The AVC encoded image (2.39:1 aspect ratio) presentation deals with a particular visual energy from Lars von Trier, who enjoys his darkness and color, along with a lot of handheld cinematography. Detail is preserved throughout the viewing experience, with all the gruesome imagery open for inspection as the titular character batters, blasts, and carves up his victims. Essentials such as facial particulars come through sharply, as does interior decoration, permitting a full examination of living spaces. Exteriors retain depth. Hues are potent, with earth tones for period style blending nicely with displays of art, which feature brighter primaries. Greenery is precise. Fiery circles of Hell glow with red authority. Skintones are natural. Delineation survives despite dealing with stretches of limited lighting. Mild banding is detected.

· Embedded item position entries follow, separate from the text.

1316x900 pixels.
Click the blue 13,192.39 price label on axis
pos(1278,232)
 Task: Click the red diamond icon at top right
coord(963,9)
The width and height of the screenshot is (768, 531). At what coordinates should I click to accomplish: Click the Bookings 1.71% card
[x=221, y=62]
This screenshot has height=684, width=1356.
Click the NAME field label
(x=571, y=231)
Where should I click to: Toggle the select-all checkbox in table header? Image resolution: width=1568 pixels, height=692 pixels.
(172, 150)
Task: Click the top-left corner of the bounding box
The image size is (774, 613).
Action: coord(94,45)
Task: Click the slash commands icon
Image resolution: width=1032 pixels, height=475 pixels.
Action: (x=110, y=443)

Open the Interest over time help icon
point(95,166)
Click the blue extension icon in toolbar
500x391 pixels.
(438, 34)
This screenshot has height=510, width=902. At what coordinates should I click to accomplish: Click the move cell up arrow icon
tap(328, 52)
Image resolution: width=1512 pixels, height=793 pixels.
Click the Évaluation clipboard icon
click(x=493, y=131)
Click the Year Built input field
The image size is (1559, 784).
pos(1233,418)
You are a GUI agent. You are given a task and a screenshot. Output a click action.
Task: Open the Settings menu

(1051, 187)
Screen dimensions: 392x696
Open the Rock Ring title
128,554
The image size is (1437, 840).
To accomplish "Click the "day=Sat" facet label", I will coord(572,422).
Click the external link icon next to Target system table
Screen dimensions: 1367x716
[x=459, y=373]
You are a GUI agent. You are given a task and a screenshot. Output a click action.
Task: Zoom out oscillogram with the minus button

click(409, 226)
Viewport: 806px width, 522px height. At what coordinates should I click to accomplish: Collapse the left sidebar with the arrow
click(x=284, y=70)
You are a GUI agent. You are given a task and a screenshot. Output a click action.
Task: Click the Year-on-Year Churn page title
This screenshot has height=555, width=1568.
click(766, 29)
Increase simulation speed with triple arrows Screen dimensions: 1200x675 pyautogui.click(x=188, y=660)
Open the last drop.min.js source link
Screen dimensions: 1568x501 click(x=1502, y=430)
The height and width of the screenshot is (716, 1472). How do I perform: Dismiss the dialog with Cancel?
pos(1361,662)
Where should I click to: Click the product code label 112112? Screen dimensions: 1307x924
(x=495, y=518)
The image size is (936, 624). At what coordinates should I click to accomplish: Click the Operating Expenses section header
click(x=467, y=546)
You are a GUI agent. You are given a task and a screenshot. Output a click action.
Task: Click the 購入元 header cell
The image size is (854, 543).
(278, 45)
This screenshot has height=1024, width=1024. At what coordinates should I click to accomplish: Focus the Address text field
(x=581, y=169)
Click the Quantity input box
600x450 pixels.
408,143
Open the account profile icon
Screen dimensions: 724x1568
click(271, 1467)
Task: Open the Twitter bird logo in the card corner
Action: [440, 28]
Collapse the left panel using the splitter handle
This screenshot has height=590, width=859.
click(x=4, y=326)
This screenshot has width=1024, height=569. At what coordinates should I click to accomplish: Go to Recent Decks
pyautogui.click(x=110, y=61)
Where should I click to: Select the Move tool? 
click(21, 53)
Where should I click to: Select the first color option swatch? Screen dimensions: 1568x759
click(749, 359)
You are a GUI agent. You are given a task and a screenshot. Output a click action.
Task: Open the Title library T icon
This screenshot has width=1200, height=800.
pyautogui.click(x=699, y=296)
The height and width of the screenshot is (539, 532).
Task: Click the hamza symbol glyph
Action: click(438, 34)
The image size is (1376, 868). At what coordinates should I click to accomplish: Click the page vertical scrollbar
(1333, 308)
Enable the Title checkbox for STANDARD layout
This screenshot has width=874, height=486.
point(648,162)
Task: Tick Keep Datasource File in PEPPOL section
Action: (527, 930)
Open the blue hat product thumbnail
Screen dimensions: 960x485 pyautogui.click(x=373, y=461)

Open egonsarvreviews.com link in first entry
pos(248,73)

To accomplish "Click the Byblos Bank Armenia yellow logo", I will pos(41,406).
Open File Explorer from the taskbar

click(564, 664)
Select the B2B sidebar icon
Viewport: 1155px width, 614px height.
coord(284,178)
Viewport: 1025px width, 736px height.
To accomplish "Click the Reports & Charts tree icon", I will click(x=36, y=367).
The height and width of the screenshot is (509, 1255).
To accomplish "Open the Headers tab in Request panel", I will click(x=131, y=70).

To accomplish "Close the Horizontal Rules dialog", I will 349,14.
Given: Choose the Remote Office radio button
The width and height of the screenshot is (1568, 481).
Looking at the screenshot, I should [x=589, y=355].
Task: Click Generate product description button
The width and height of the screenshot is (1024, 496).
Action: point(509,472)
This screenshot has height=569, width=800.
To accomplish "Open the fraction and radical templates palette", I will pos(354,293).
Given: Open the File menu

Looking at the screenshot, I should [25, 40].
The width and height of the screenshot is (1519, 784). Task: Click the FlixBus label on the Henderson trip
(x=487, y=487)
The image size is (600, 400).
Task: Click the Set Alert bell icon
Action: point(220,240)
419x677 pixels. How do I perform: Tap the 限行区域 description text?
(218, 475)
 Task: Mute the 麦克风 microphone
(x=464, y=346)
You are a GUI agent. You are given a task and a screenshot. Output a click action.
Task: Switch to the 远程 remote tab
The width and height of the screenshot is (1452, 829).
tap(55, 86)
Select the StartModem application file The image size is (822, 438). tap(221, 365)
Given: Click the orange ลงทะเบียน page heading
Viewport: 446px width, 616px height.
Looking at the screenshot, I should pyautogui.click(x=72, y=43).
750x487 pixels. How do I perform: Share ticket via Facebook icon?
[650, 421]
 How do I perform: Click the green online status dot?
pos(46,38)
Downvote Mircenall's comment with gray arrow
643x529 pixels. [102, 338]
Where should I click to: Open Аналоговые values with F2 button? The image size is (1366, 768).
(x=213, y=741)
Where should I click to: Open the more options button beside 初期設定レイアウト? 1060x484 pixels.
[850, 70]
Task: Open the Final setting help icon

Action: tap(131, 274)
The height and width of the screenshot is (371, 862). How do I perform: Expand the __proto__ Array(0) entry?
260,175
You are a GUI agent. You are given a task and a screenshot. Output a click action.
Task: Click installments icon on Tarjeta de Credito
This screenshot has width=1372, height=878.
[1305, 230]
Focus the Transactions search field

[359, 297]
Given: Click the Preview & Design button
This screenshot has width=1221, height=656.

The House That Jack Built Blu-ray Movie, Audio Quality  4.0 of 5

The 5.1 DTS-HD MA sound mix offering an enveloping listening experience, utilizing surrounds for immersive atmospherics as the story visits interiors and exteriors, and even Hell itself. Room tone is exact, and dialogue exchanges are crisp, delivering conversational balance and more defined narration from Jack and Verge. Scoring cues enjoy clear instrumentation, while soundtrack selections retain rock power, as Bowie brings some thump to the low- end. With so much attention put on sound design, "The House That Jack Built" delivers intended intensity and an artful flurry of elements. However, a subtle change in pitch is found in the Director's Cut, lowering the track ever so slightly, which appears to be an inherent issue. With von Trier's mysterious ways, perhaps the minor difference is even intentional.


The House That Jack Built Blu-ray Movie, Special Features and Extras  3.0 of 5

Director's Cut

  • "Sonning Prize Interview" (26:46, HD) pairs Lars von Trier with University of Copenhagen Professor, Peter Schepelern. The men discuss various topics concerning the life and times of von Trier, exploring his alcoholism, feelings of isolation, personal philosophy, "The House That Jack Built," creative inspirations, and the potential of virtual reality. Most interesting is a return to Von Trier's Nazi comments at the 2011 Cannes Film Festival, with the director providing a full explanation of his motivations and inability to clarify his thinking at the time, blaming the moderator and Twitter for the outrage that followed.
  • Announcement (:27, HD) finds von Trier sharing a production start date for "The House That Jack Built."
  • Greeting (:27, HD) is a welcome message from von Trier for the 2018 "One Night Only" screenings of "The House That Jack Built," with the helmer admitting the movie takes days to digest, and closes with a "Never Trump" message.
  • And a Cannes Teaser (:23, HD) is included.
Theatrical Cut
  • A Theatrical Trailer (2:32, HD) is included.


The House That Jack Built Blu-ray Movie, Overall Score and Recommendation  4.0 of 5

"The House That Jack Built" takes an extraordinary amount of screen time to explore the killer's development. While von Trier is quick to decorate the endeavor with coded messages, art appreciation, and dialogue between Jack and Verge (sending them through a visualization of Dante's "Inferno"), he's often stuck repeating himself, trying to pull off the sinister attitude and therapeutic buffering of his youth. But now, in his mid-sixties, with "The House That Jack Built," von Trier resembles a needy child lashing out with programmed ugliness because he's not receiving the attention he feels he deserves.